6.Not surprising, on September 14, 2016 the appellant took out summons for revocation of the confirmed grant and sought an interim injunction to stop the respondents from interfering with the suit property. The application was based on the ground that the confirmation of the grant was obtained fraudulently and by concealing material facts and that Kwale Galu Kinondo/779 belonged to the appellant rather than to the deceased. Matters had become murkier earlier on, when on August 29, 2016, the 2nd respondent also applied to set aside the consent order, arguing that plots Nos Kwale/Galu Kinondo/198 and Kwale/Galu Kinondo/1222 belonged to it rather than to the deceased. On September 16, 2016 the High Court certified the appellant’s application urgent and directed the respondents’ advocates to file replying affidavits explaining the circumstances under which the consent order was entered into. A return date was set when the court would give further directions.
7.Ultimately the court directed the dispute to be heard by viva voce evidence, and transforming the summons for revocation of the confirmed grant into a suit. The objectors (the appellant and the 2nd respondent) became the plaintiffs with their pleadings treated as the plaint, whilst the petitioner (the 1st respondent) became the defendant with her pleadings being treated as the defence.
8.The court heard the dispute, with the appellant and the 2nd respondent calling seven witnesses whist the 1st respondent called three witnesses. It appears that sight was lost of the straightforward question in the summons for revocation of the confirmed grant, namely whether the court should revoke the confirmed grant because of fraud and deliberate inclusion, among the assets of the deceased, of the suit properties that were alleged to belong to the appellant and the 2nd respondent. Instead of the primary issue in the summons, the trial court identified the following six issues for determination:
9.By the impugned judgment, the court found and held as follows:
10.The appellant was aggrieved and lodged the current appeal, which is supported by the 2nd respondent. The appellant faults the trial court for going beyond its jurisdiction and purporting to determine shareholding of companies in a succession cause; by failing to revoke the confirmed grant even after finding that the suit properties belonged to the appellant and the 2nd respondent; by ordering removal of the names of the directors of the appellant from the records of the Registrar of Companies; by upholding the certificate of confirmed grant even though the deceased had three children who were not disclosed or provided for; and by ordering evictions from Kwale Galu Kinondo/779, orders which no party had applied for.
11.Before us, the parties elected to canvass the appeal through written submissions without any highlighting. In support of the appeal, the appellant, represented by Messrs. Nchogu, Omwanza & Nyasimi Advocates, submitted that the only issue before the learned judge was whether the suit properties belonged to the deceased and were available for distribution in the succession cause. It was contended that by dealing with shareholding of a company in a succession cause the court went beyond its jurisdiction and that the procedure of converting summons for revocation of a grant into a suit was alien to the Law of Succession Act. The appellant cited Chalicha Farmers’ Cooperative Society Ltd v. Odhiambo & 9 Others [1987] KLR 182 and submitted that the learned judge ought to have decided only the issue that was before him, namely whether the confirmed grant should be revoked for including the suit properties as assets of the deceased.

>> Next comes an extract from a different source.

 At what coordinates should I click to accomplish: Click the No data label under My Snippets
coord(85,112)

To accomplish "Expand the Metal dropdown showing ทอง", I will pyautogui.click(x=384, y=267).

12.The appellant also relied on Patrick Kibathi & 2 Others v Charles Kigwe Gathecha [2015] eKLR and submitted that whilst the succession court can deal with the issue of distribution of shares of a deceased person, any dispute on shareholding of a company in which the deceased is a shareholder is the business of the commercial court. The decision of the High Court in Re Estate of Alice Mumbua Mutua (Deceased) [2017] eKLR was cited to support the submission that the Law of Succession Act and the Probate & Administration Rules are intended to resolve disputes between personal representatives of a deceased, survivors, beneficiaries and dependants and that disputes involving third parties ought to be resolved outside the succession framework.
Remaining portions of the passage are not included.